Revision history for this message
Mario Olmedo (molmedo1) wrote :

same issue here on two laptops. This workaround seems to work for me until I get a real fix.

http://askubuntu.com/questions/761180/wifi-doesnt-work-after-suspend-after-16-04-upgrade

-Mario

Revision history for this message
JaSauders (jasauders) wrote :

I noticed that NM 1.2.2 hit proposed yesterday. I pulled down proposed but did not see a change with NM 1.2.2 (i.e. I was still seeing the issue), though after re-reading Aron's message, it sounds like the fix is not 1.2.2, but the fix can be applied to 1.2.2 once it becomes available. Anyway, after this I added the testing PPA fourdollars provided to my main laptop (1 of 5 wireless devices I have that are seeing this issue). I've had it running for the last day or so. As of now I have not seen the issue come up after adding the PPA. Whatever was changed in the PPA (which I can't lie, I'm rather curious to know) seems to have done the trick.

While I could instigate the wireless issue before by closing/opening my laptop lid only a few times (this issue was a quite simple roll of the dice, not difficult to notice, further confusing me as to why it wasn't tackled before release but that's another conversation), the real culprit that seemed to always cause it was when my laptop was suspended for several hours. Even after an all-night suspend, the laptop resumed from suspend without issue and connected to wifi this morning.
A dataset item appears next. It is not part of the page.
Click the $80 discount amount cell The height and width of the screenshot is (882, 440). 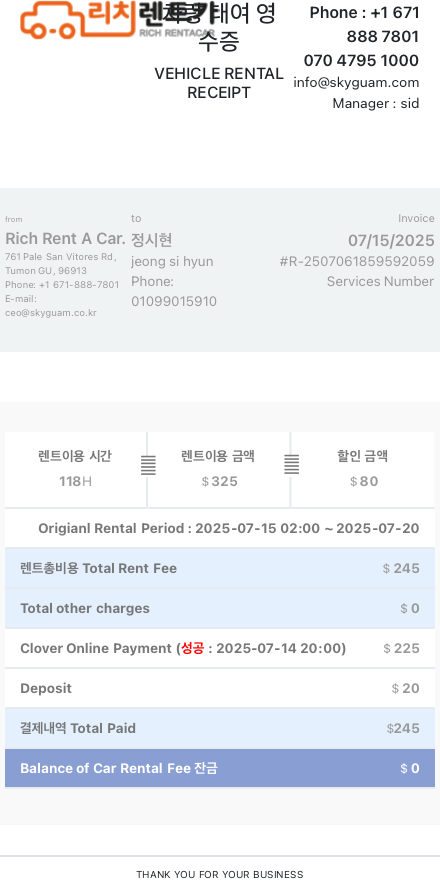click(363, 469)
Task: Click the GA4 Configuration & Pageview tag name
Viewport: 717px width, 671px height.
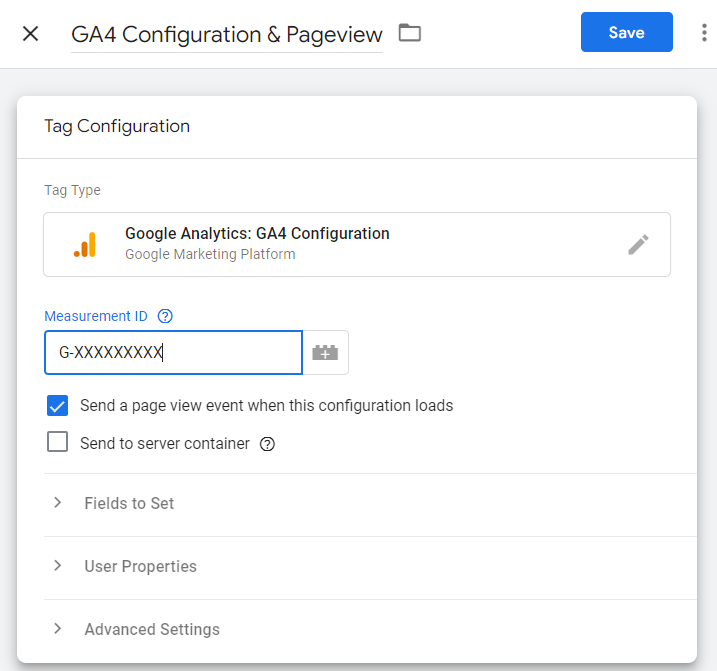Action: pos(227,34)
Thank you folks for the testing PPA. Fingers crossed this issue can be fixed soon!

Revision history for this message
Shih-Yuan Lee (fourdollars) wrote :

This is for 1.2.2 of xenial.

Revision history for this message
XiaoLe.S (e89021) wrote :
Revision history for this message
XiaoLe.S (e89021) wrote :

#36 is for 1.2.2 of yakkety!!

Revision history for this message
Joakim Koed (vooze) wrote :

Thank you for the patches, glad there is some progress, since this https://bugs.launchpad.net/ubuntu/+source/network-manager/+bug/1589401 seems to be "closed" now :/ - However, its now 20 days later, and I keep seeing more and more people on askubuntu, IRC, reddit etc. have this issue. How can we move forward?
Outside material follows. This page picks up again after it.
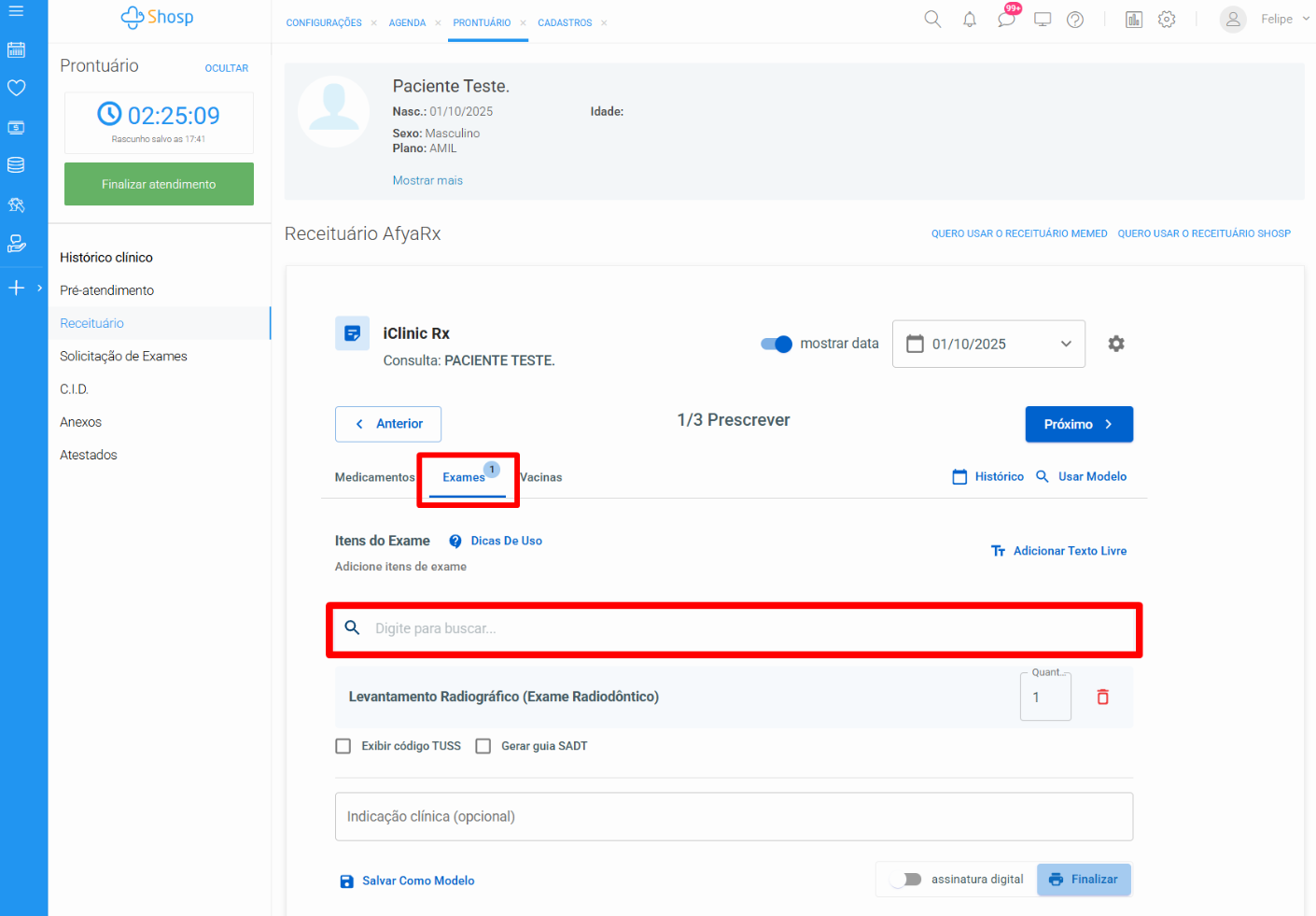The image size is (1316, 916).
Task: Switch to the Vacinas tab
Action: [x=541, y=477]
I have just downloaded the network-manager packages from proposed and build with fourdollars's xenial patch.

First two tries with a full reboot, it was showing up as a wifi connection (no ethernet logo) but still no wifi networks in the nm-applet list. Third try it was again showing up as a ethernet logo. So It does not seem to be working.

So no luck. Feel free to ask me to test more patches, I can build myself etc.

Revision history for this message
Aleve Sicofante (sicofante) wrote :

I installed Fourdollars' PPA but I can see current version is higher than that (1.2.4 vs 1.2.2 in the PPA).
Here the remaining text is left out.